Au cœur du dispositif, le numérique reste le maillon faible ici
Nous faisons le point sur cette première journée de mise en place des cours à domicile avec le recteur Gilles Halbout, notamment sur ce déficit de cours : « A Koungou, certains parents ont pris plusieurs livrets pour donner à d’autres élèves, pourtant nous en avions imprimés assez. Dans d’autres communes, ça s’est mieux passé. »
En métropole, télétravail et télétransmission sont mis en avant, non sans problème de débit, en raison de la saturation des réseaux, d’où la petite phrase du ministre de l’Education nationale. La difficulté de l’exercice est décuplée à Mayotte où un foyer sur trois seulement possède un ordinateur, et 28% ont une connexion internet avec une box ou un accès Wifi gratuit (INSEE, recensement 2017). Une enseignante de collège nous expliquait que seulement deux élèves sur les 28 de sa classe avaient une adresse mail. La mise en place par Nathalie Costantini de l’Espace Numérique de Travail (ENT) lors des grèves, pour transmettre du contenu pédagogique aux élèves, est donc récente, « cela marche bien en lycée où le nombre de personnes connectées est plus élevés », nous explique Gilles Halbout.
Accroitre la capacité numérique est un enjeu que cette crise pourra booster, « nous avons de bons retours sur le nombre de téléchargements de cours, et nous proposons des numéros d’assistance pour les collégiens et lycéens. » (Voir le tableau ci-dessous)
Mayotte 1ère comme gigantesque salle de cours
Pour ceux qui restent en marge du numérique, il y a donc les polycopiés remis aux élèves ou aux parents, « ce mercredi sera consacré au primaire, dans les écoles », mais aussi les cours diffusés sur Mayotte la 1ère. « Une innovation nationale que nous avons appelée ‘nari some’, ‘apprenons ensemble’, et qui pourrait être reprise en métropole », se réjouit Gilles Halbout. Ce mercredi Sitinat Bamana et Sophie Begue assuraient la première de l’émission, avec l’apprentissage des gestes simples d’hygiène en utilisant le bilinguisme, « nous avons des séquences dédiées au premier degré, d’autres au second. » Un rendez-vous autant utile que novateur, qui mériterait d’être pérennisé ensuite par la chaine publique.
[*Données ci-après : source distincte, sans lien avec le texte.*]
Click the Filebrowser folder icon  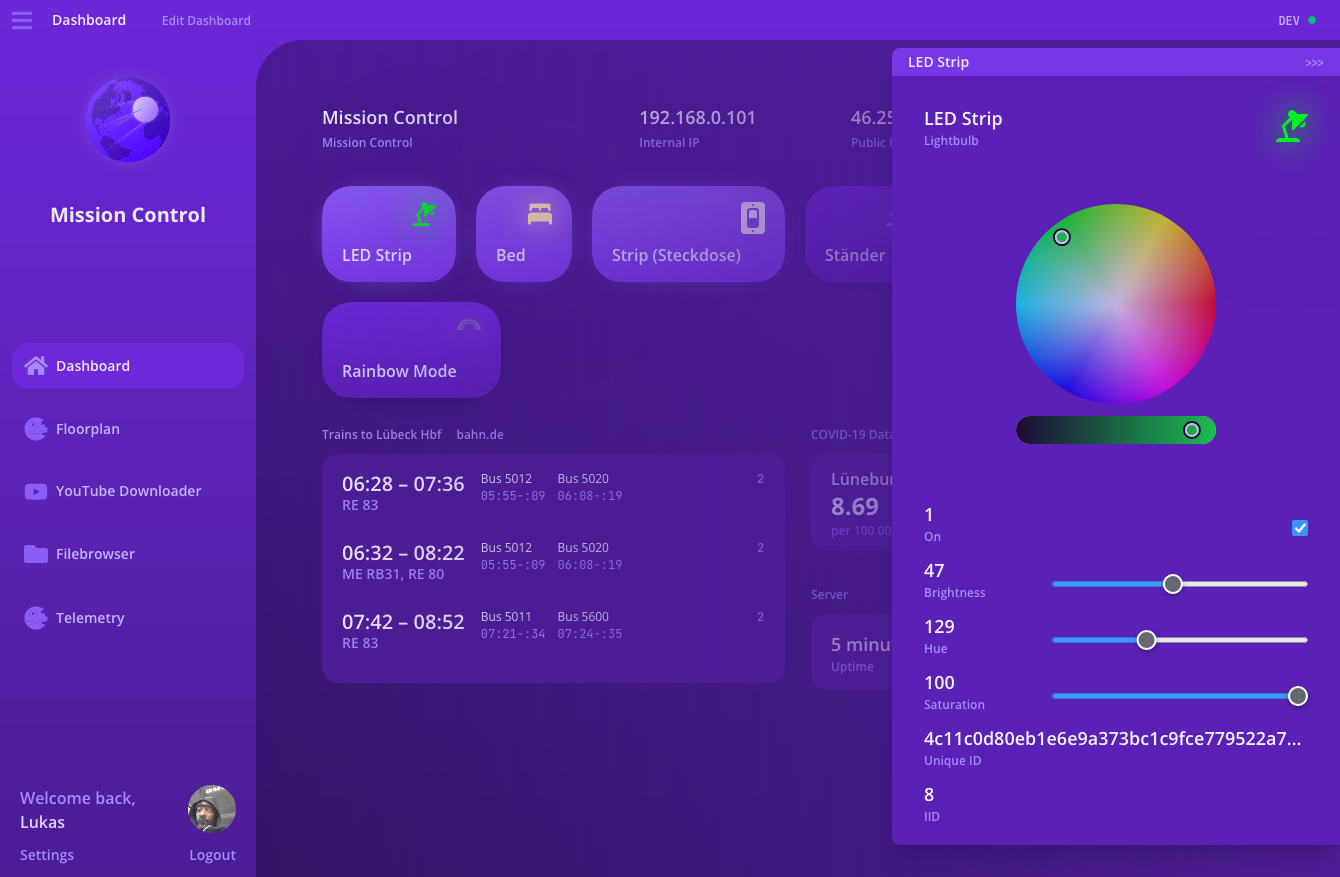(36, 553)
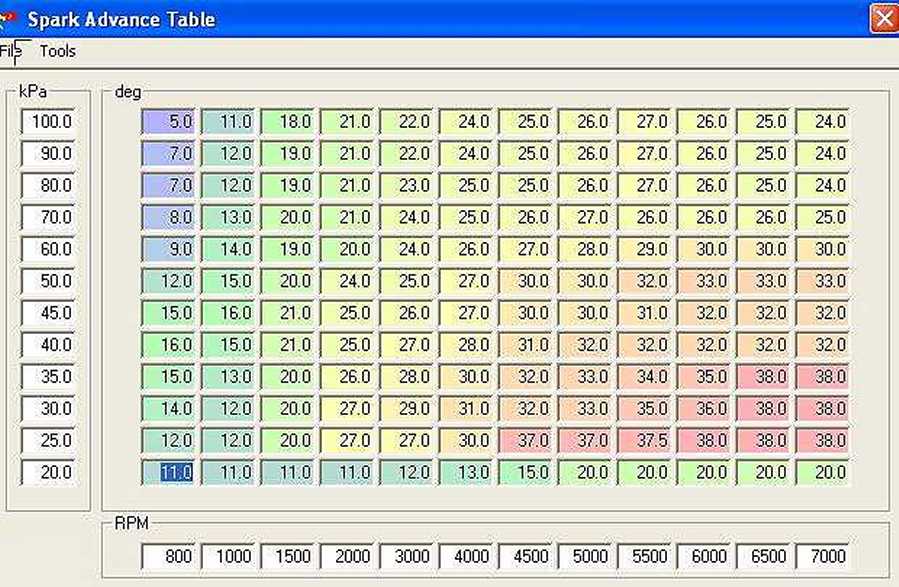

Les collégiens et lycéens auront en première semaine des cours dédiés à la méthodologie, « on explique comment prendre des notes, et on leur suggère notamment, de rédiger un journal intime, où ils peuvent raconter comment ils vivent cette crise. Cela permet de développer l’expression à l’écrit. » Et jeudi et vendredi, ce sera anglais et histoire-géographie. Les 1er degré, auront droit à une séquence lecture, et de tester leur compréhension d’un texte par un jeu interactif.
Tout en mettant en place un génie stratégique digne d’un temps de « guerre », pour reprendre l’anaphore du président de la République, le recteur déroule sa pelote de l’agenda de l’année scolaire : « Nous avons des échéances institutionnelles avec les syndicats, et nous devons préparer 2020, recruter des professeurs, se pencher sur les affectations demandées par les élèves, etc. »
Pour revenir à la situation inédite de quasi-confinement que nous vivons, et comme annoncé, les enfants des personnels hospitaliers mobilisés sont pris en charge, « beaucoup étaient dans le privé, qui a fermé, nous devons donc les intégrer dans des établissements en petit nombre ». En métropole, le même schéma d’accueil dans les écoles, les collèges et les lycées est mis en place, notamment en Occitanie, dans la Nièvre ou en Bourgogne-Franche-Comté.
Pour le poste sanitaire monté à l’aéroport, l’ARS a sollicité les infirmières scolaires, « elles sont une trentaine ». Le rectorat décidemment sur tous les fronts.